• [Problem to work on]: The line containing "This screenshot has height=483, width=750." marks the start; extract exactly from it through the last line of the entries, and omit any pictures.

• [Data records]:
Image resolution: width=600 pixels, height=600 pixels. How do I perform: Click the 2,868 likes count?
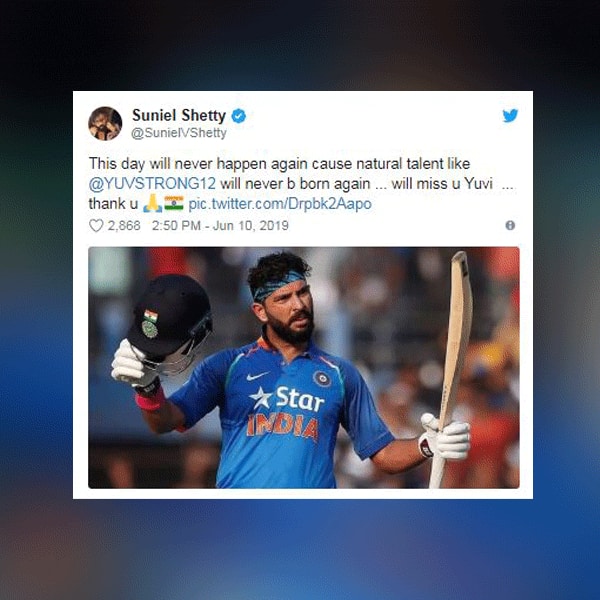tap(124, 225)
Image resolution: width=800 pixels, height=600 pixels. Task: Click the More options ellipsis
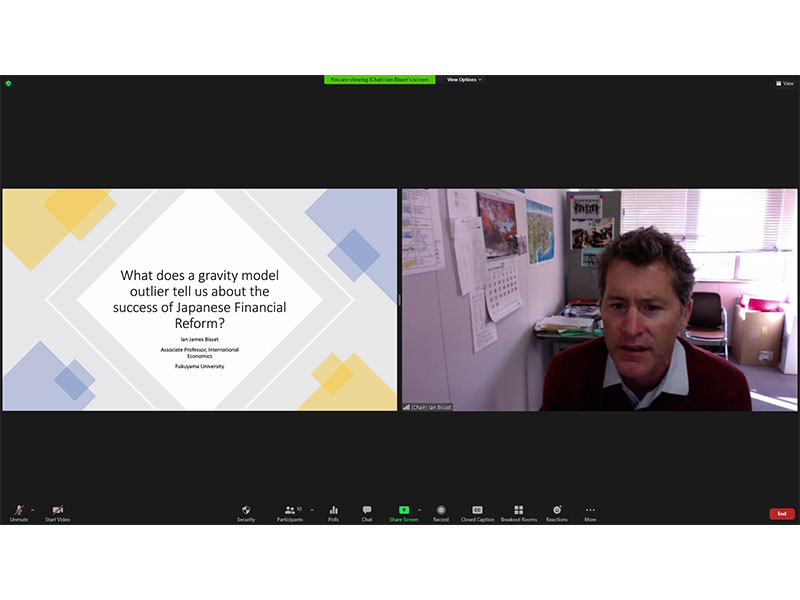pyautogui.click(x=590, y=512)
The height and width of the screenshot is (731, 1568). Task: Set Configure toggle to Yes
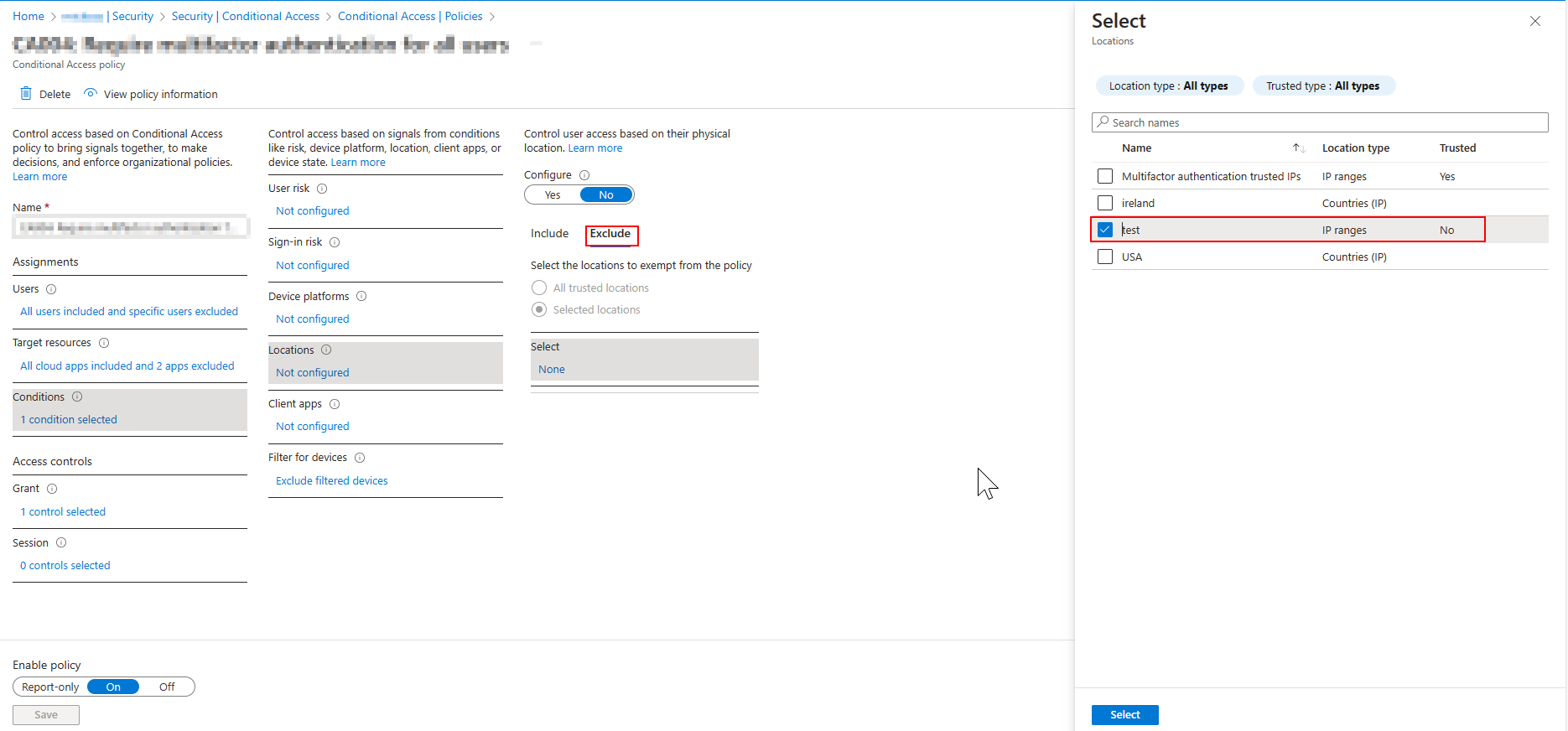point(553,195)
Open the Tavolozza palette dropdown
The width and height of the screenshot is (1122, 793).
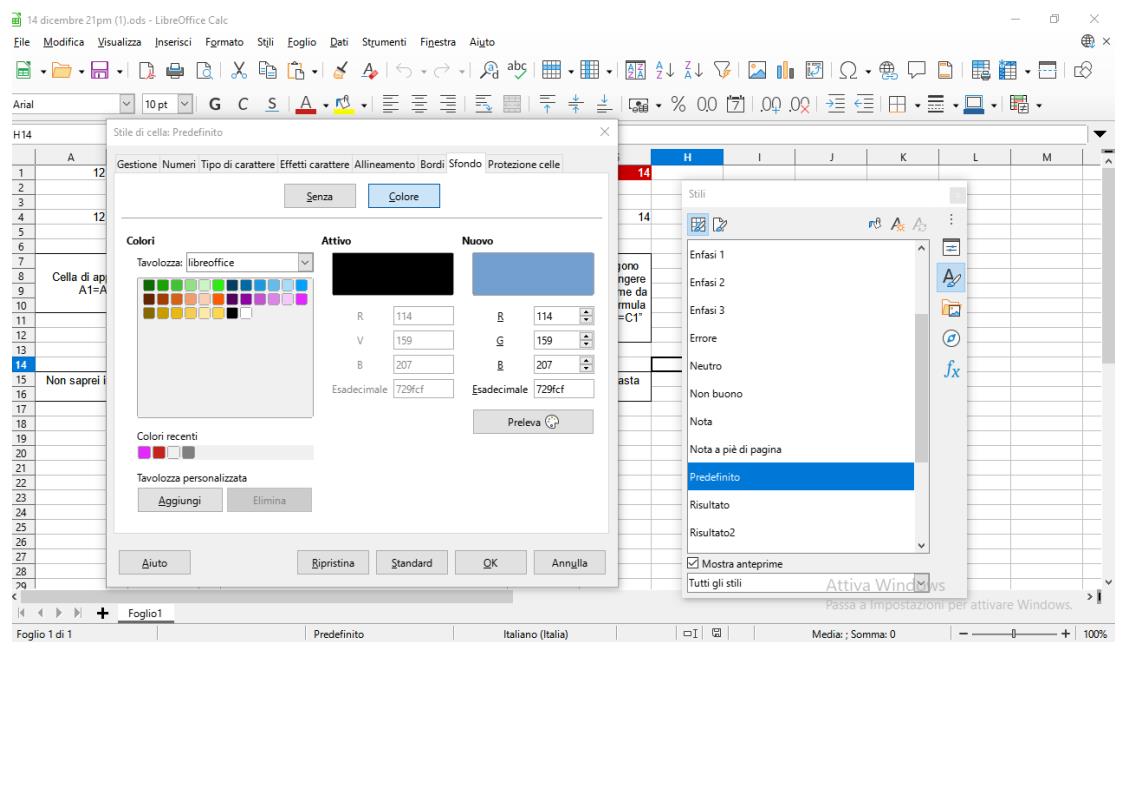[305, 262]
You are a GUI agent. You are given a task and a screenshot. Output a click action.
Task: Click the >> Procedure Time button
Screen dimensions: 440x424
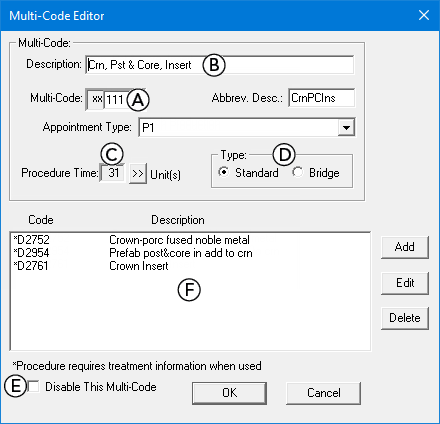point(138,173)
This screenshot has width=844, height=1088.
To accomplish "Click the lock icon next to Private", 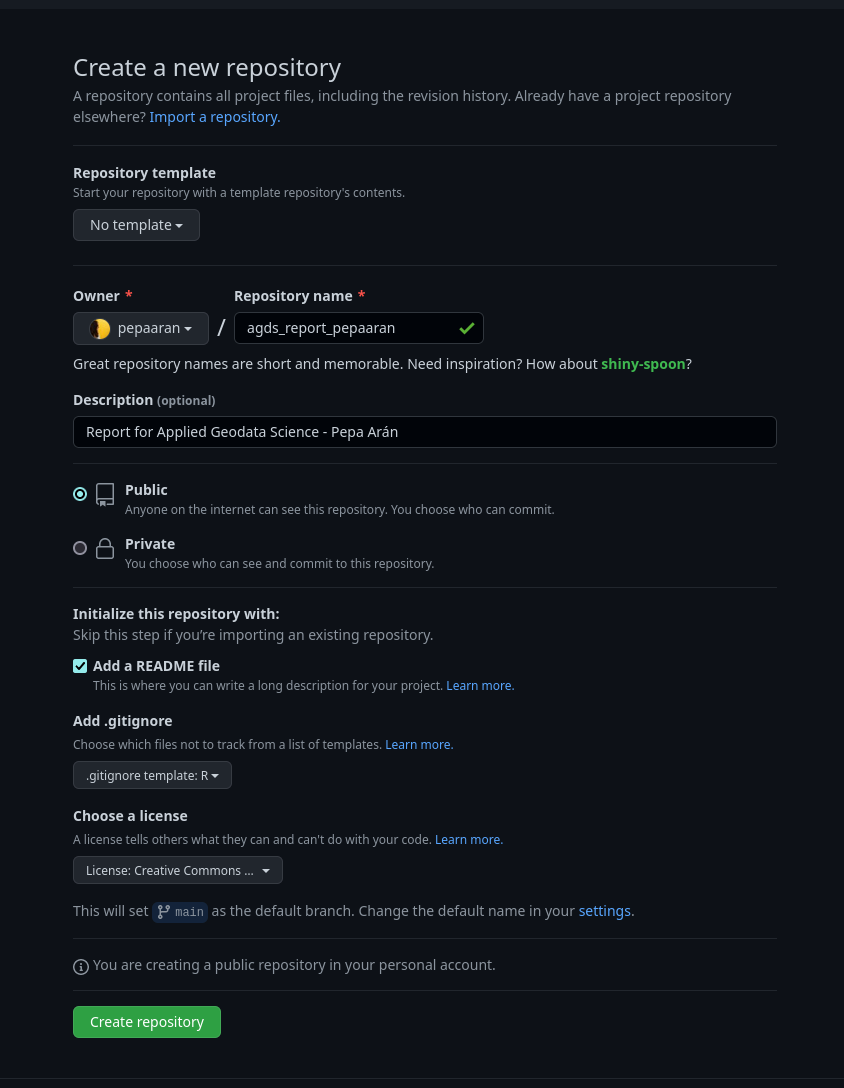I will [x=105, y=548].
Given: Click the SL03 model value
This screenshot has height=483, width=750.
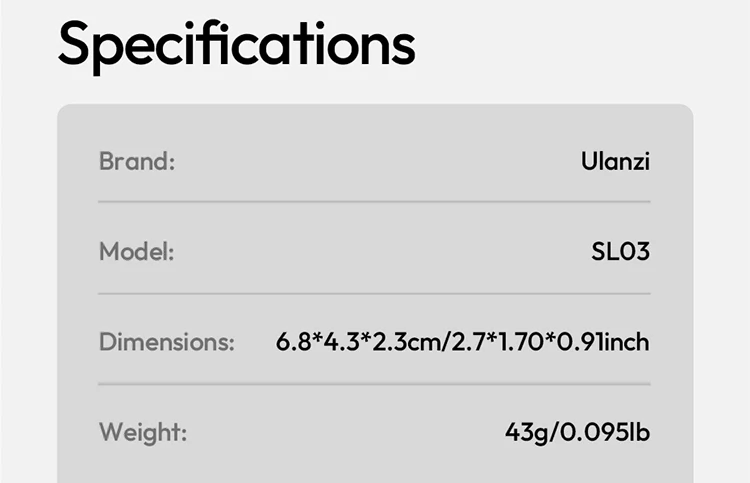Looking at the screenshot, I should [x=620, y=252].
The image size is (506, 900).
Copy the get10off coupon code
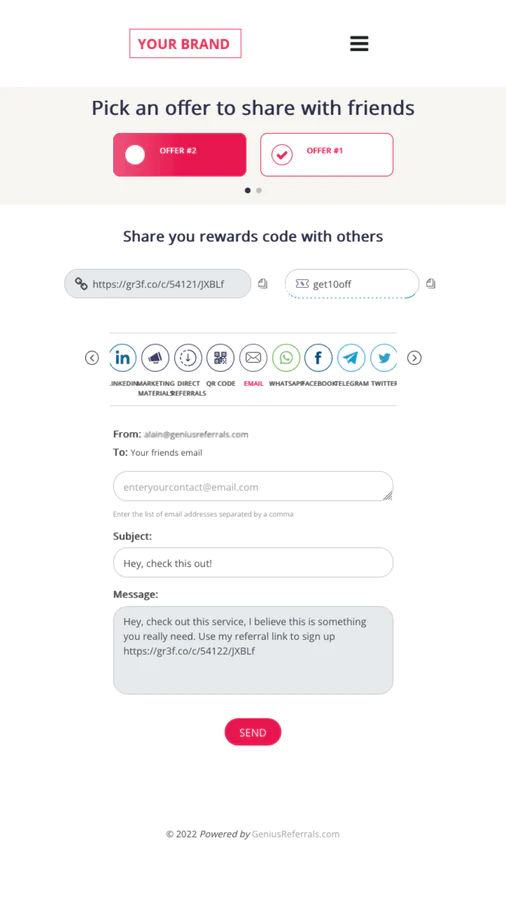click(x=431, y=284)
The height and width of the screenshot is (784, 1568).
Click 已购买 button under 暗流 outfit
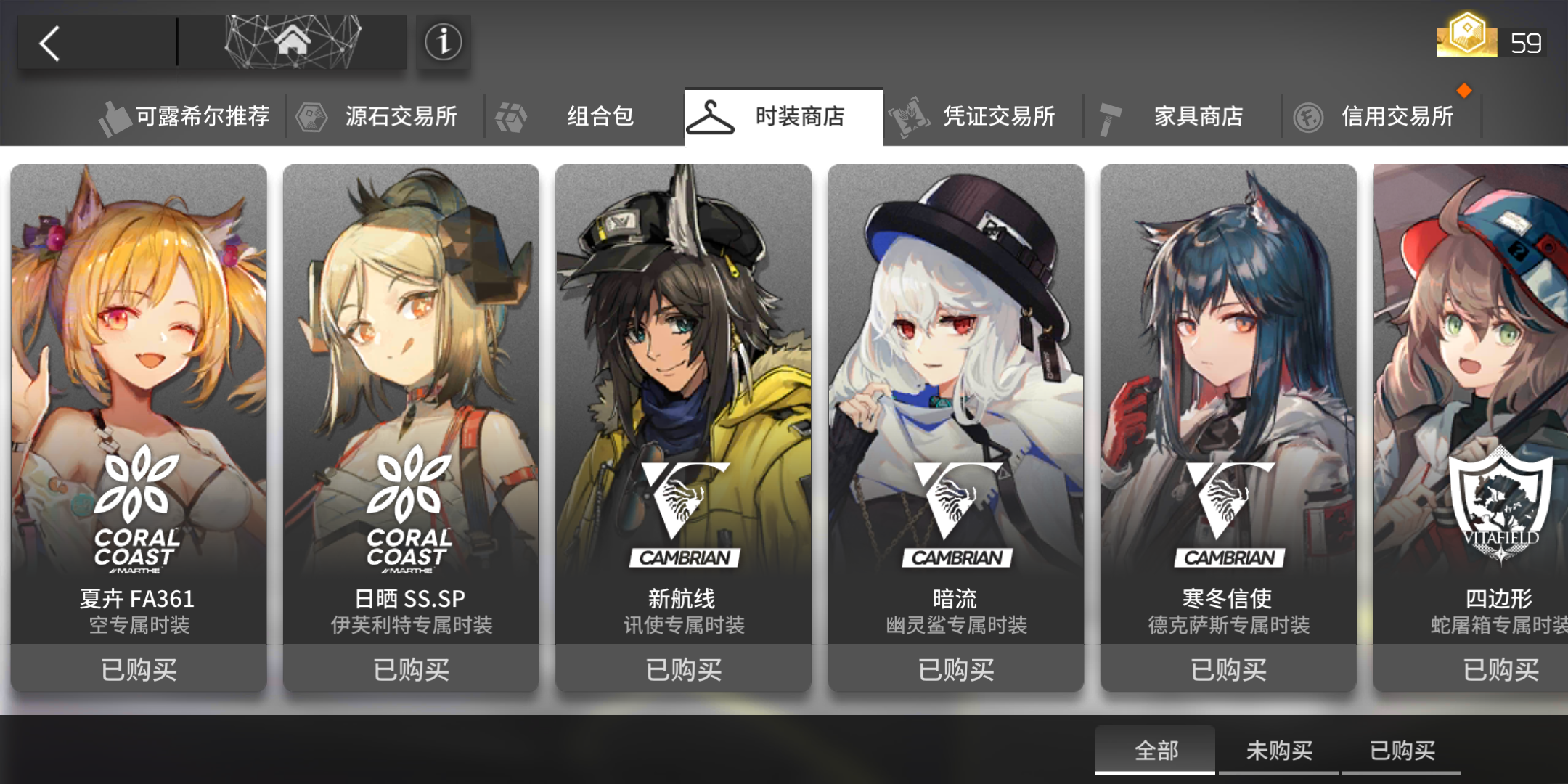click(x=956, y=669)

• [Result of the exercise]:
This screenshot has height=483, width=750.
Looking at the screenshot, I should [x=620, y=252].
The image size is (506, 900).
Copy the get10off coupon code
click(x=431, y=284)
The height and width of the screenshot is (784, 1568).
Click 已购买 button under 暗流 outfit
click(x=956, y=669)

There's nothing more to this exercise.